===== Dataset

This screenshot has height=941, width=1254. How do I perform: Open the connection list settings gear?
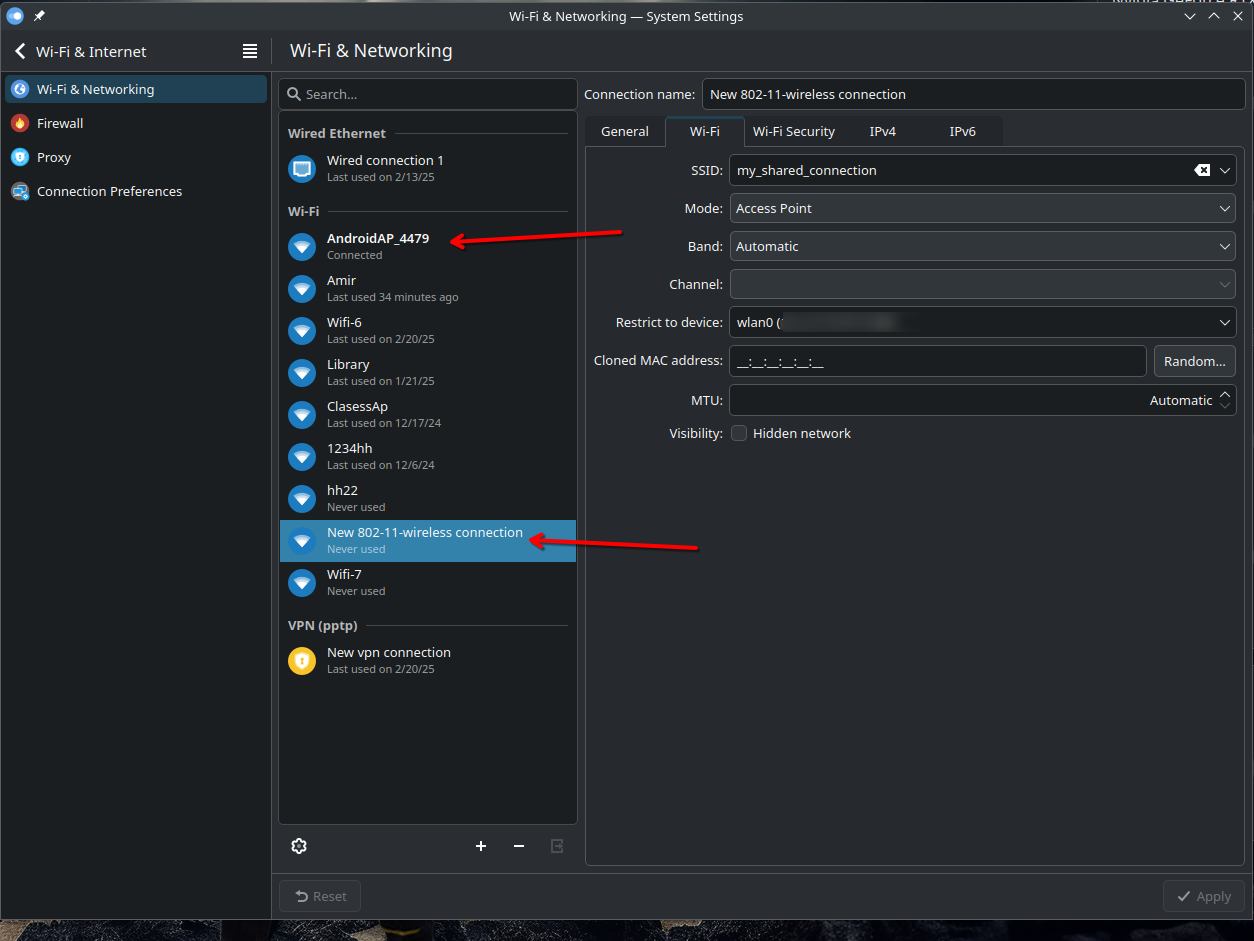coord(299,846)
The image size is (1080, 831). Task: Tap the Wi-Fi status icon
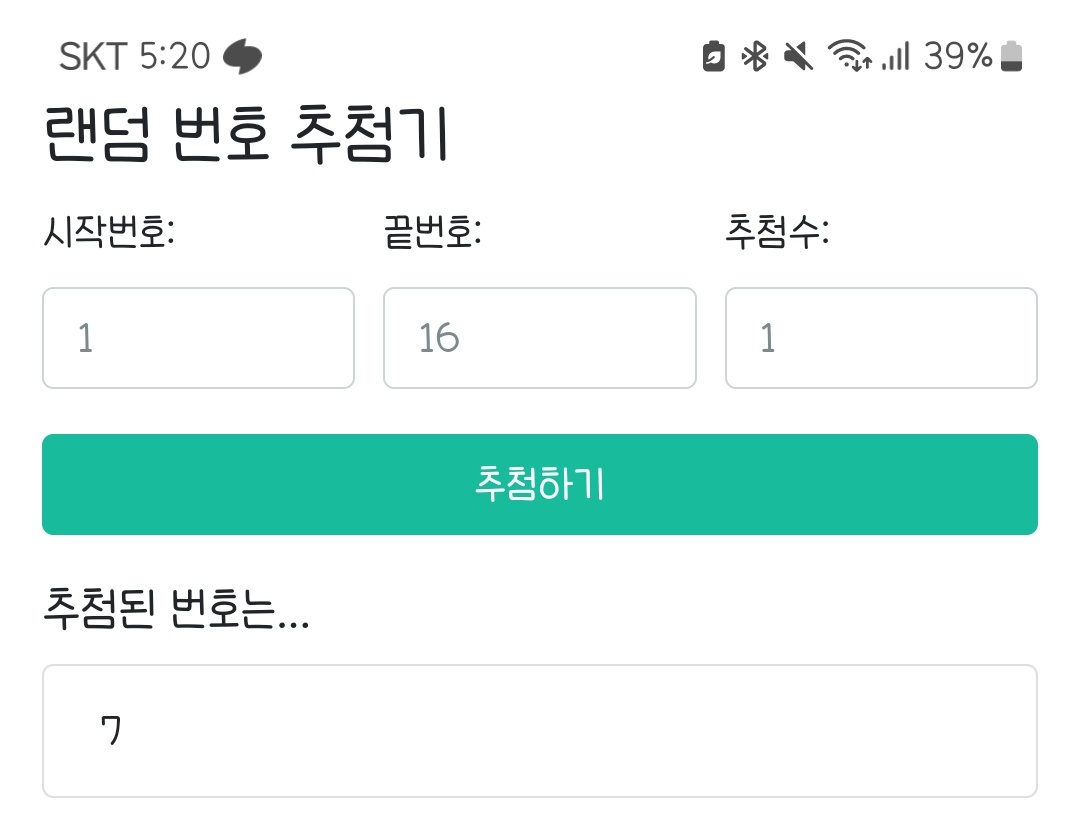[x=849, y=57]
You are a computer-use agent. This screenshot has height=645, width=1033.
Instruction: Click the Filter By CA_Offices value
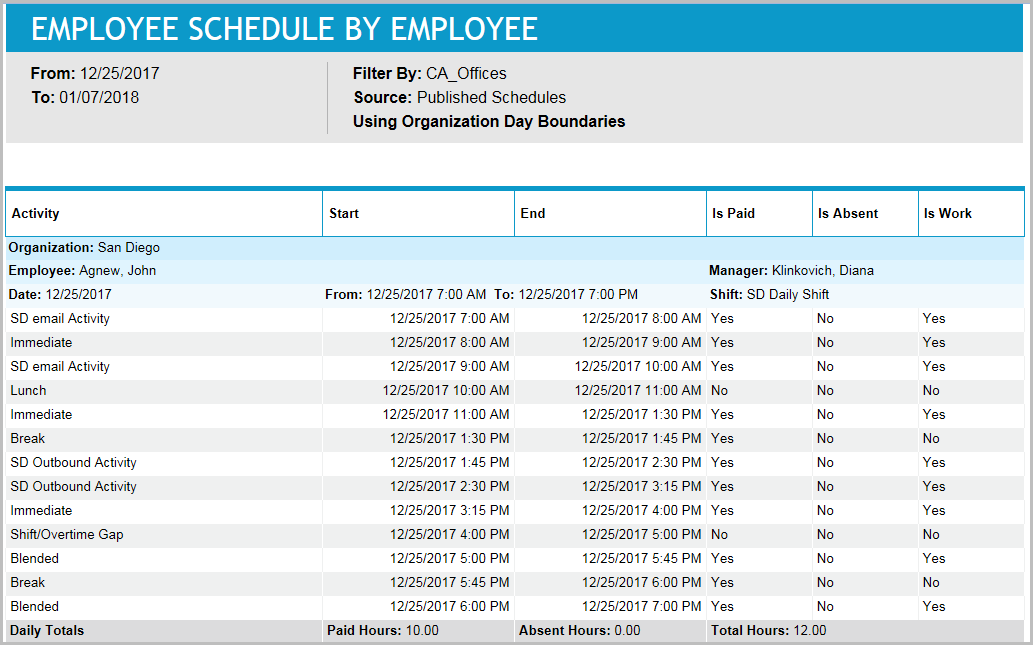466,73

==========

What you are asked to do » Everything in the listing above, apart from its pictures, must be repeated exactly.

Task result »
This screenshot has height=941, width=1254. How do I perform: Open the connection list settings gear?
coord(299,846)
The image size is (1080, 831). Task: Tap the Wi-Fi status icon
[x=849, y=57]
You are a computer-use agent. This screenshot has height=645, width=1033.
Instruction: Click the Filter By CA_Offices value
466,73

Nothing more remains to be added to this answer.